So from each state G(n), there are an infinite number of distinct diamond
shaped paths:
G(n)
/ \
a1 b1
/ \
a2 b2
... ...
an bn
\ /
Q

where all the a's are distinct from all the b's and from each other.

The only conversions possible between deterministic automata are equivalence
conversions where either one state is split into two or more equivalent
states, or a set of equivalent states are merged. Therefore, no tree-shaped
deterministic automaton can be converted to or from an automaton which has
this property.

Therefore the language, L, is an inherently non-deterministic CFL.

(3) Converting CFE -> CFG
In part 8 of this series ("Solving Context Free Equations") a process
was described which found a solution of the form

<0| R |0>

to a system of equations comprising a Context Free Grammar, where R is a
regular expression over the input alphabet X and operator set

D = { <1|, ..., <s|, |1>, ..., |s> }

Note, in particular, the absence of <0| and |0> inside the expression R.
Using either of the RE -> FA algorithms presented in part 5 of the
series ("The Algebraic Representation of Formal Languages"), the expression
<0| R |0> can be converted into a right-linear system of equations of the
form:
S = q0
qi = sum of terms of the forms
|j> qk, |0>, <j| qk and x qk

Collect all the terms of the former two forms and call it qi'. Then we
can write
S = q0
qi = qi' + sum of terms of the form <j| qk, x qk

Visually, the latter two types of terms represent transitions to states
that are at or below the current level in the tree-shaped infinite state
automaton. All transitions on a word w in |qi(L)| (where L is the stack
word in S* representing the current level of state qi), must have the
form --
* A sequence of transitions qi(L) w1 |= qj(L), where all
intermediate transitions take place at or above level L,
and where w1 is a predix of w.
* A transition involving one of the terms in qj', either
to a lower level or (if |0> is a term in qj' and w = w1)
to completion.

Then defining

vij = { w in X*: qi w |= qj, where qj is at the same level as qi and no
intermediate transitions pass below the current level of qi }.
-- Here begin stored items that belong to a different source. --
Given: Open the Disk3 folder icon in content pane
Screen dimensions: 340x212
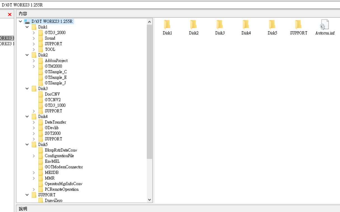Looking at the screenshot, I should (x=220, y=25).
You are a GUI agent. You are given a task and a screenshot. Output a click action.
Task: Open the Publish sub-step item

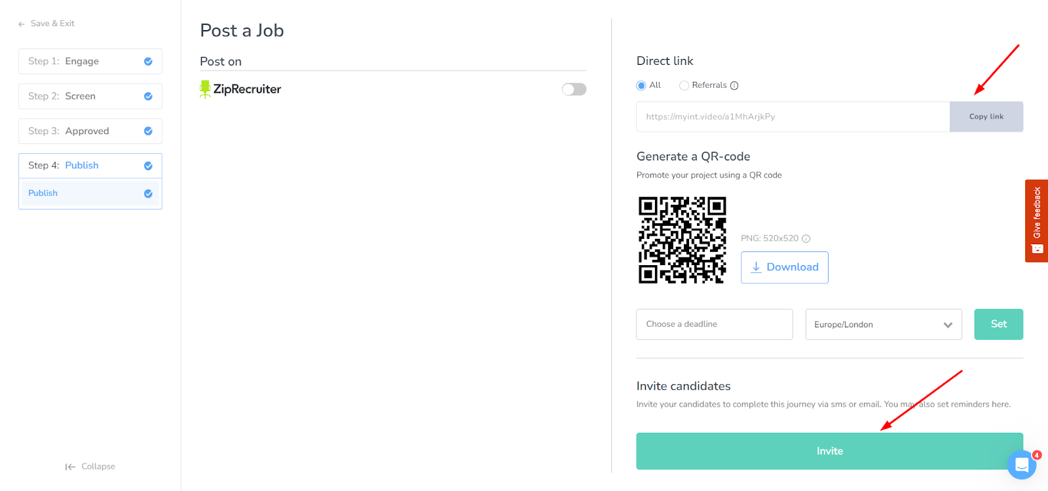[90, 193]
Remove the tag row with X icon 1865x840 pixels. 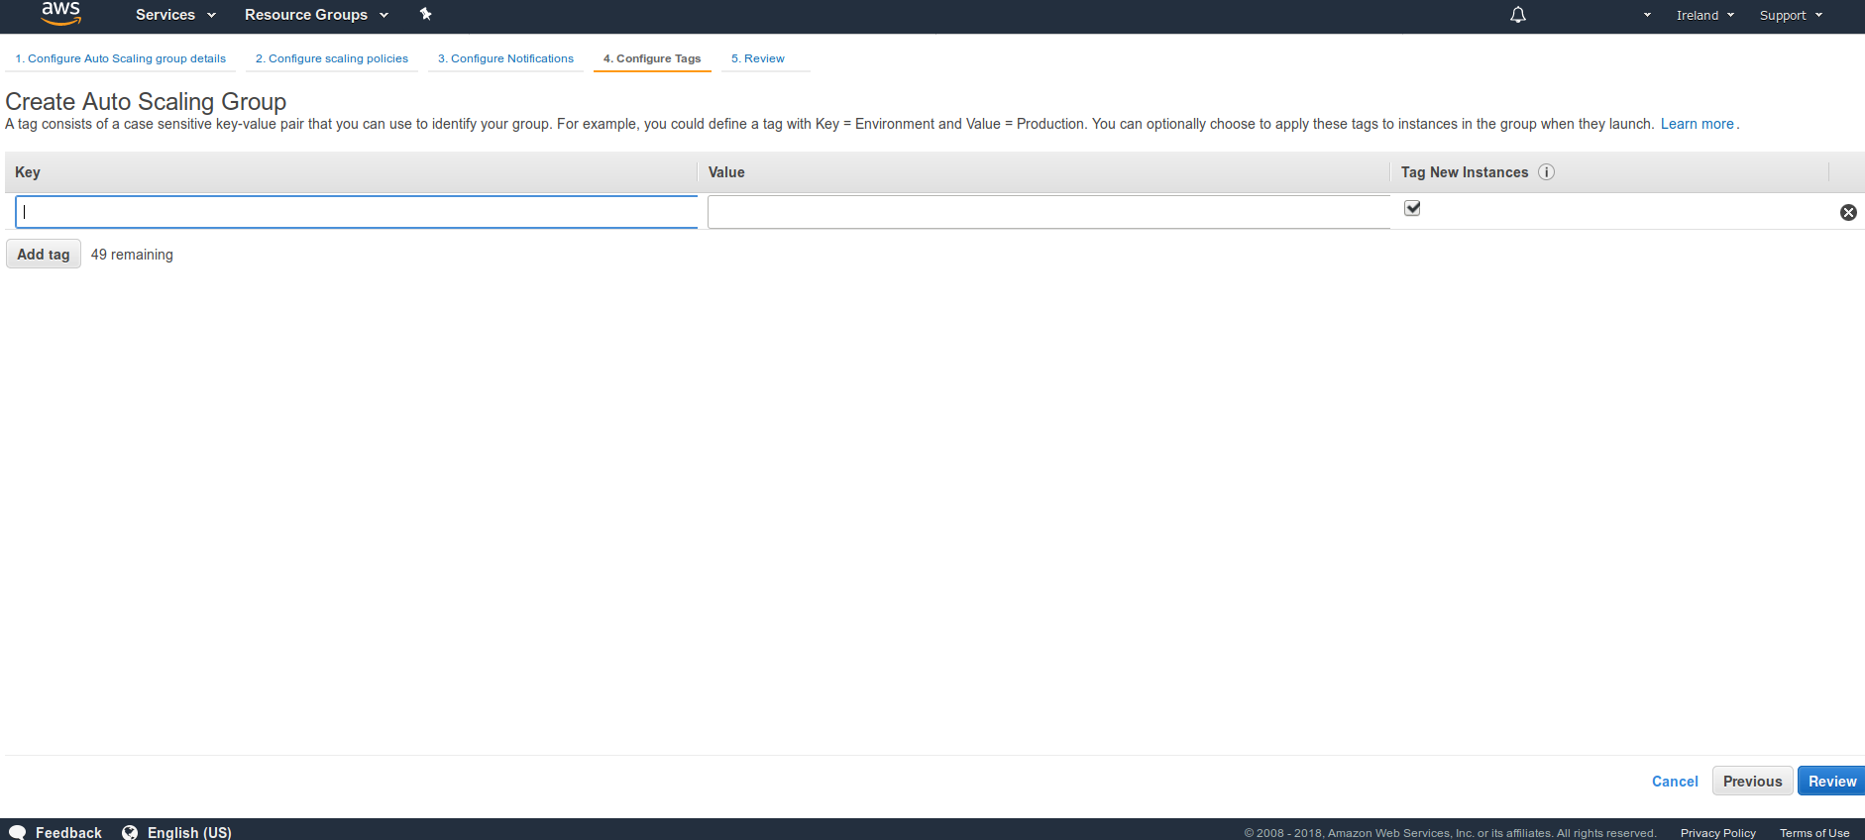[1848, 212]
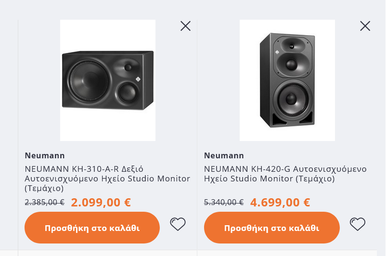Click the crossed-out 5.340,00 € price

coord(224,202)
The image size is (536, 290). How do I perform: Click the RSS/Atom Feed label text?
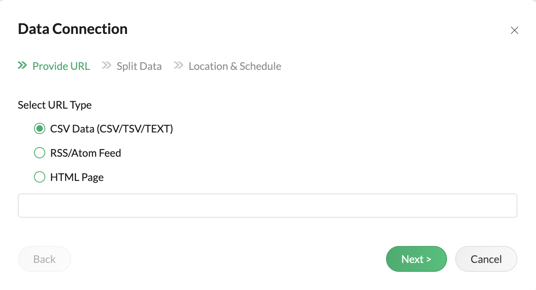[x=86, y=153]
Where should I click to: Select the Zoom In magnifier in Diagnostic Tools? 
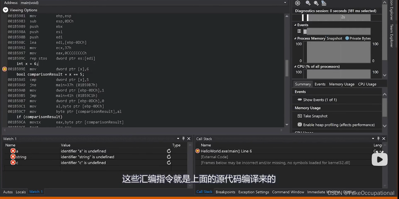point(308,3)
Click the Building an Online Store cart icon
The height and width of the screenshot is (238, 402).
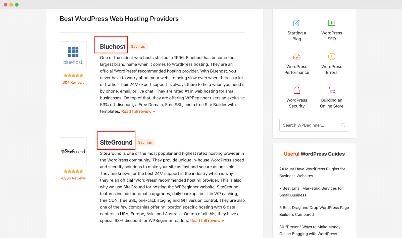pos(331,90)
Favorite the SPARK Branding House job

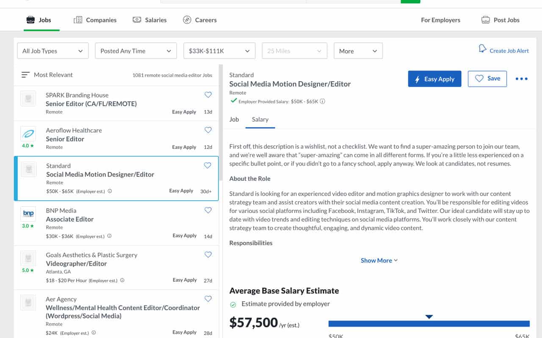(208, 95)
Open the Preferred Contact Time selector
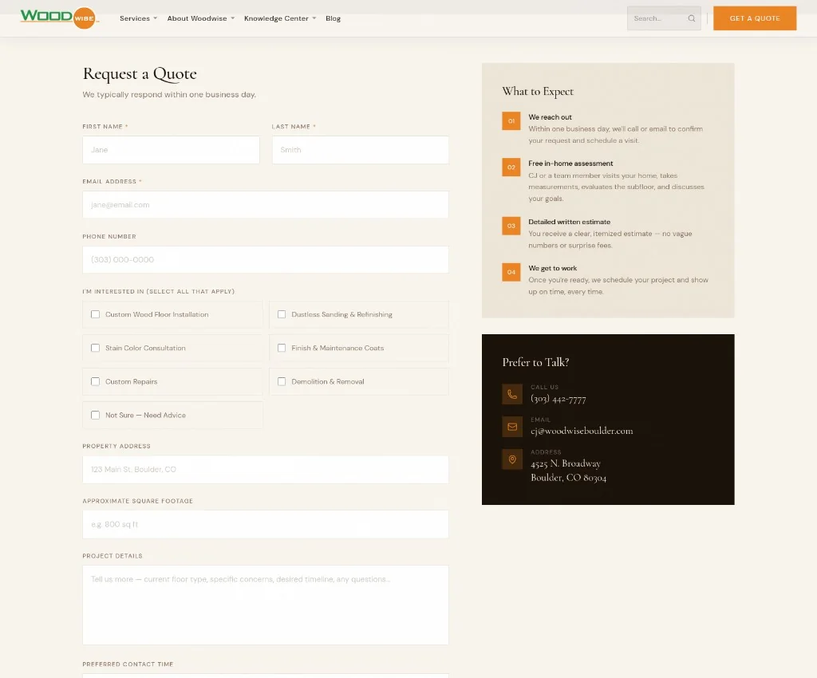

we may write a system of equations of the form:

qi = sum (vij qj')

The result of reconciling these two sets of equations for qi is a FINITE
system of recursive equations in the v's. That's the context free grammar.
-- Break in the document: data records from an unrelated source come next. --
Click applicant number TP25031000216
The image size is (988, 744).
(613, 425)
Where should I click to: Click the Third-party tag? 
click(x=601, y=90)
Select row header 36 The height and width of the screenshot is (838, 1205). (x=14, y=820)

First, the initial equation may be rewritten as:

S = <0| q0 = sum (<0| v0j qj')
= sum (v0j <0| qj')
= sum (v0j dj)
where dj = 1 if |0> is a term in qj'
0 otherwise

Therefore S is a sum of terms of the form (v). That's the first equation.

To resolve the equation for qi, first note the following reductions,
indicated schematically:

<j| q = sum (<j| v q')
= sum (<j| v |m> q) + sum (<j| v |0>)

Since j > 0, the second set of terms will cancel and the operators in the
first set of terms will cancel to either 0 or 1, thus yielding a sum of
the form
<j| q = sum (v q)
= sum (v v q')

Where the second set of equations is used to reduce each of the q's to a
sum of the form v q'.
The second set of reductions, also indicated schematically, takes the
form:
x q = sum (x v q')

Finally, on the right hand side of the equation for each q in the first
system is a term of the form q' = 1 q'. Therefore, combining terms, we get:

qi = sum (Pij qj')
where Pij is a sum of terms of the forms v v, x v and 1.
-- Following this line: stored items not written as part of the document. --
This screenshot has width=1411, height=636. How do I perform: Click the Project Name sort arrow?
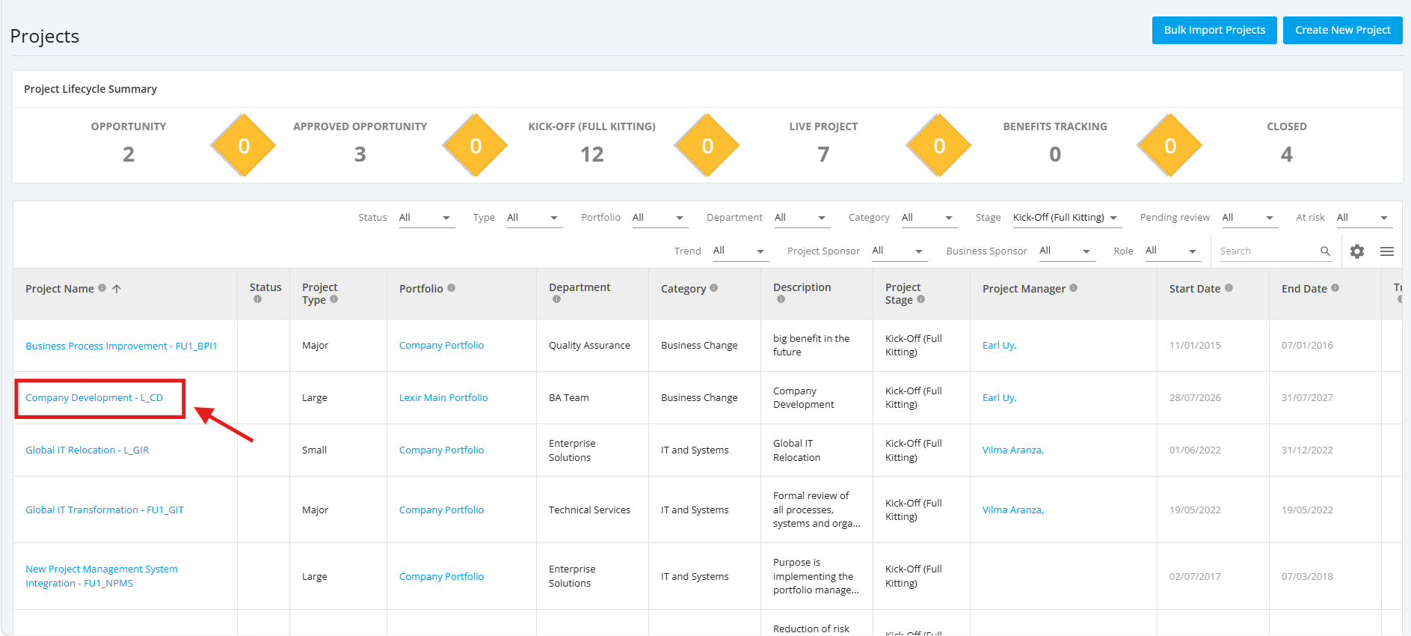pyautogui.click(x=117, y=289)
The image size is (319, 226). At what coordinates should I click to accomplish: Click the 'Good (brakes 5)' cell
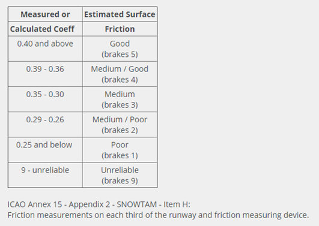(x=120, y=49)
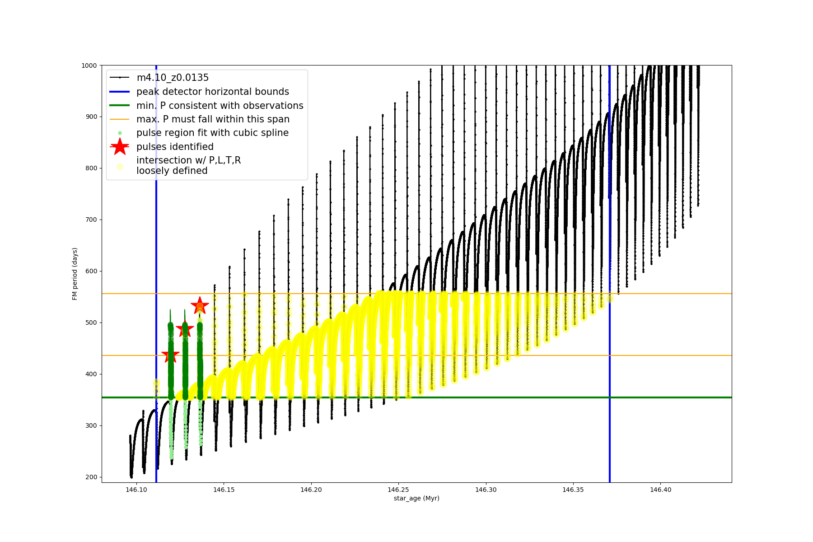Image resolution: width=813 pixels, height=542 pixels.
Task: Click the black m4.10_z0.0135 line legend sample
Action: 120,78
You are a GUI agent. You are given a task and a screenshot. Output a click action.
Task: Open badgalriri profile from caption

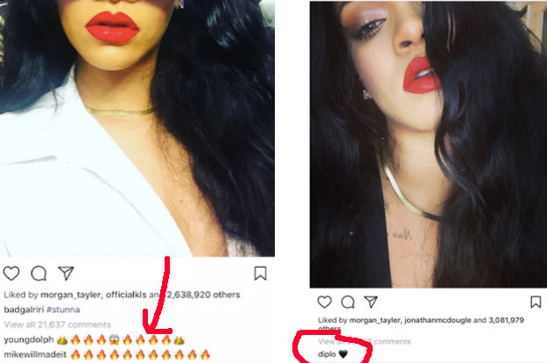tap(25, 310)
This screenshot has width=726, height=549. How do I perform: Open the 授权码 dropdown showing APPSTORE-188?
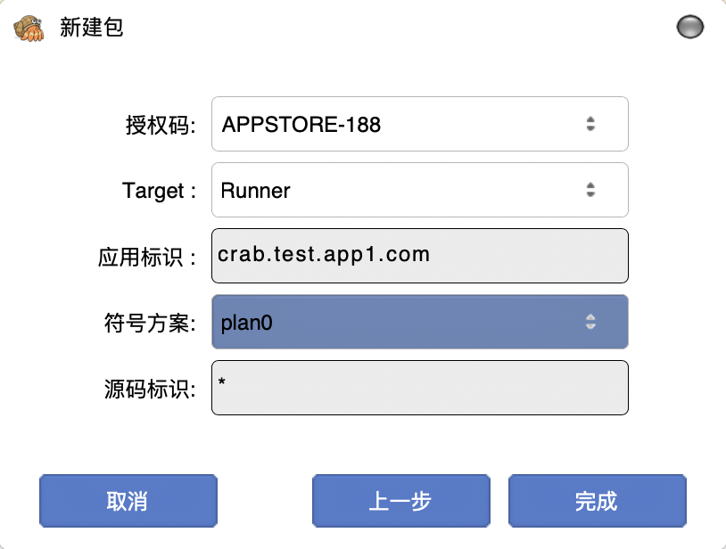tap(419, 124)
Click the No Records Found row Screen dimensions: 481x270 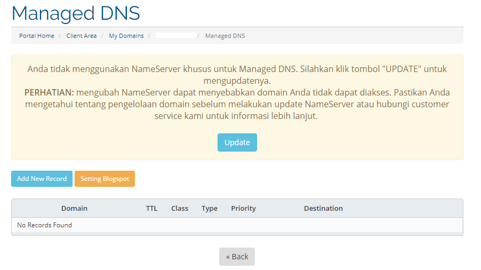(45, 225)
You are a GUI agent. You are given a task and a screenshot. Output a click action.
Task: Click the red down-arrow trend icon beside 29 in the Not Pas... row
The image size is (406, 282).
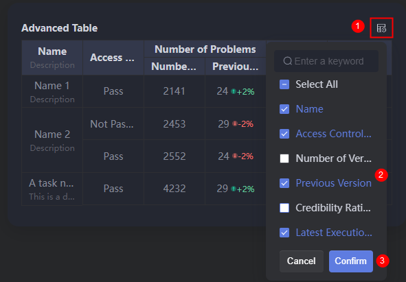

Comparing with the second system of equations, we may then write

vij = Pij = sum of terms of the forms v v, x v and 1.

Furthermore, after substituting for each of the w's in the first equation
for S the result will be an equation of a similar form for S. The final
result is therefore a system of equations of the form:

v = P(v) = ... + v v + ... + x v + ... + 1

This corresponds to a Context Free Grammar in which every rule takes on
one of the following forms:

N -> N'' N'
N -> x N'
N -> 1

where N, N' and N'' are non-terminals and x is a terminal. This is a
normal form which is not too far removed from Chomsky Normal Form, in
which rules take on the forms:

N -> N'' N'
N -> x
and possibly
S -> 1

Example:
Consider the context free expression <0| (<1| p)* (q |1>)* |0>.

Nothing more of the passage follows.